Рамсес присматривался к ним с большим вниманием.
– Ага! – воскликнул он. – Мне все казалось, что им чего-то не хватает. Теперь я вижу: они без париков…
– Так как ты, достойнейший государь, сам не носишь парика, то и наша молодежь отказалась носить это украшение, – ответил номарх.
После этого один из молодых людей стал за спиной наместника с опахалом, другой со щитом, третий с копьем, и шествие началось. Наследник шел под балдахином, а впереди – жрец с кадильницей, в которой курились благовония, и несколько девушек, бросавших розы на тропу, по которой должен был ступать царевич. Народ в праздничных одеждах с ветками в руках стоял вдоль пути и оглашал воздух криками и песнями или падал ниц перед наместником фараона. Рамсес заметил, однако, что, несмотря на громкие выражения радости, лица у людей пасмурные и озабоченные. Он заметил также, что толпа разделена на группы, которыми управляют какие-то люди, и снова почувствовал к ней холодное презрение, ибо она не умела даже радоваться.

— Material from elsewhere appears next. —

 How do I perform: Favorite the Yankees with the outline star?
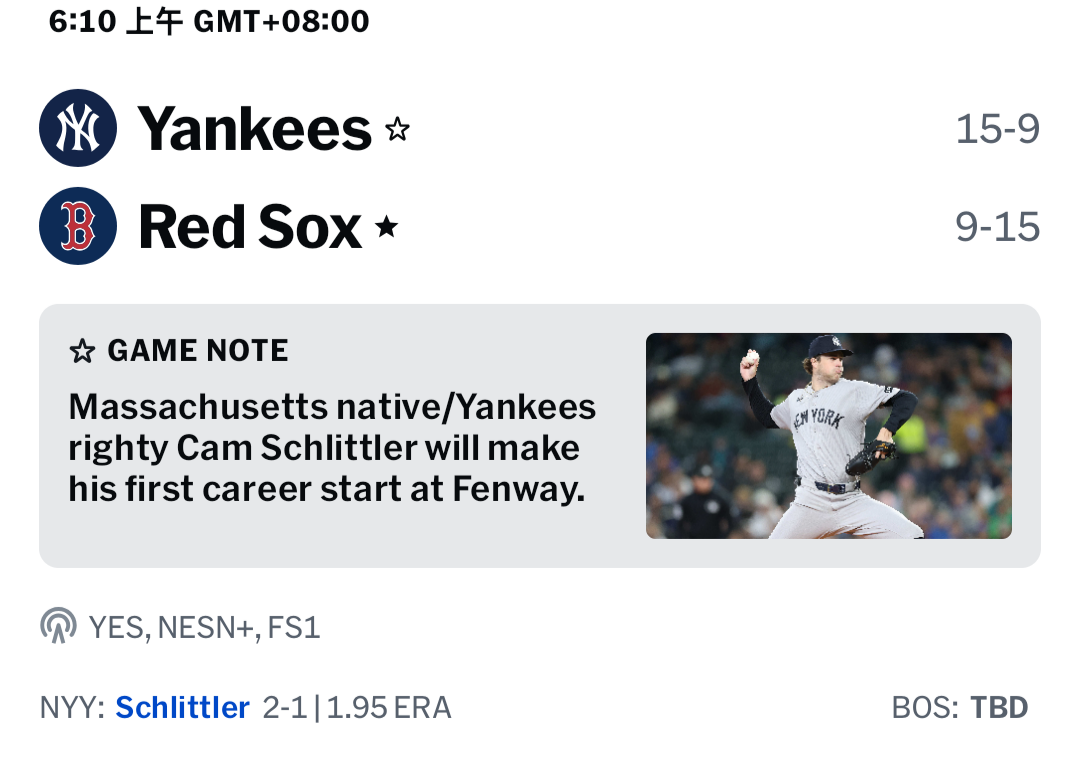pyautogui.click(x=398, y=129)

Шествие медленно приблизилось к мраморной колонне, обозначавшей границу между номами Аа и Мемфисом. На колонне с трех сторон были сделаны надписи с обозначением количества земельной площади, населения и числа городов провинции. С четвертой стороны стояло изваяние бога Птаха, окутанного до плеч покрывалом, с обычным чепцом на голове и жезлом в руке.
Один из жрецов подал царевичу золотую ложку с курящимися благовониями. Наследник, шепча молитвы, высоко взмахнул кадильницей и несколько раз низко поклонился.
Крики народа и жрецов стали еще громче, на лицах же аристократической молодежи можно было увидеть насмешливую улыбку. Наследник, с момента примирения с Херихором оказывавший большие почести богам и жрецам, слегка нахмурился, и сразу же все приняли серьезный вид, а некоторые даже пали ниц перед столпом.
«В самом деле, – подумал царевич, – насколько люди благородного происхождения лучше, чем эта чернь!.. Они участвуют сердцем в том, что делают, не так, как те, что, накричавшись в мою честь, рады вернуться поскорее к своим колодцам и верстакам».